Est-il besoin de souligner que ces difficultés langagières peuvent intéresser le patient lui même, mais aussi les membres de sa famille ? Au sein du département médico- psychologique du XIVème arrondissement de Paris, ayant en charge un secteur géographique qui a une population importante d’origine des pays arabes et, en particulier, des pays du Maghreb, il est apparu comme une nécessité de se doter d’une consultation transculturelle à support linguistique en kabyle et en arabe, afin de tenter de répondre aux particularités culturelles, sociales et historiques de cette communauté. La maîtrise de la langue par le thérapeute permettra de se focaliser sur la compréhension de la pathologie et d’engager un travail thérapeutique et autorisera le patient à s’affranchir du problème linguistique et, donc, à exposer ses difficultés d’une manière plus explicite, avec les nuances de sa langue maternelle, mais aussi accéder à des références culturelles ou des représentations psychiques qui seront comprises par le thérapeute.
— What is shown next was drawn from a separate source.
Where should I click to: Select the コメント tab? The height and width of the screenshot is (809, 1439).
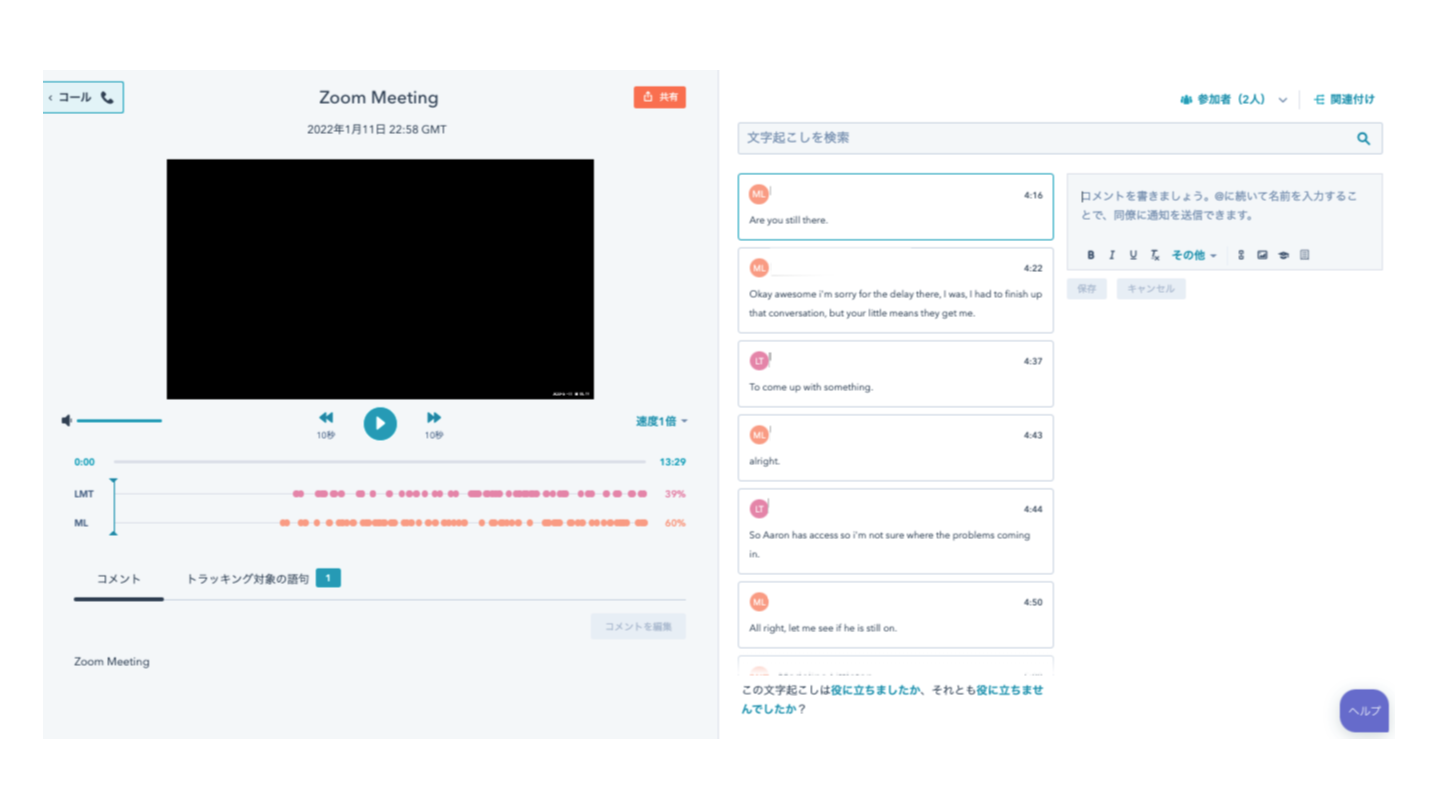point(118,579)
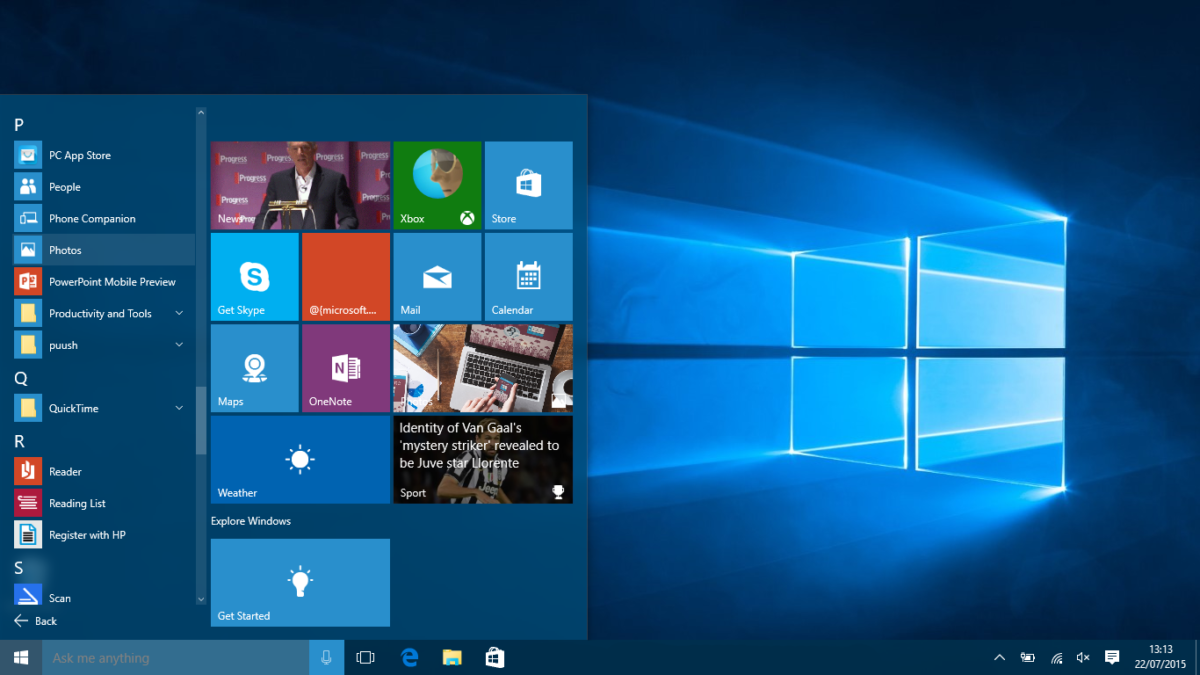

L’objectif de cette consultation est d’optimiser les possibilités d’accès aux soins et donc du centre médico- psychologique pour une frange de la population dont les défauts de maîtrise de la langue française pourrait les laisser sur « le pas de la porte sans oser la franchir », de favoriser une interface entre le secteur de santé mentale et la communauté arabophone et kabyle de l’arrondissement et de développer des stratégies de suivi et de prévention. Il apparaît, au demeurant, certain qu’une telle démarche peut rencontrer des écueils.

Le premier de ces risques serait la dénaturation pure et simple d’un dispositif de soins psychiatriques de santé publique, donc accessible et applicable à tous sans discrimination, mais où la singularité de l’individu à travers sa singularité clinique est toujours recherchée, à un système de soins où le sujet est abordé par le biais du groupe culturel auquel il appartient, ou une déclinaison selon le contexte socio-économique.

Par ailleurs, et dans le registre de la pratique psychiatrique, la menace viendrait d’une clinique qui privilégierait la dimension culturelle et groupale au détriment de la singularité clinique de la personne et risquerait de renforcer les stéréotypes culturelles comme déterminant unique de la pathologie mentale.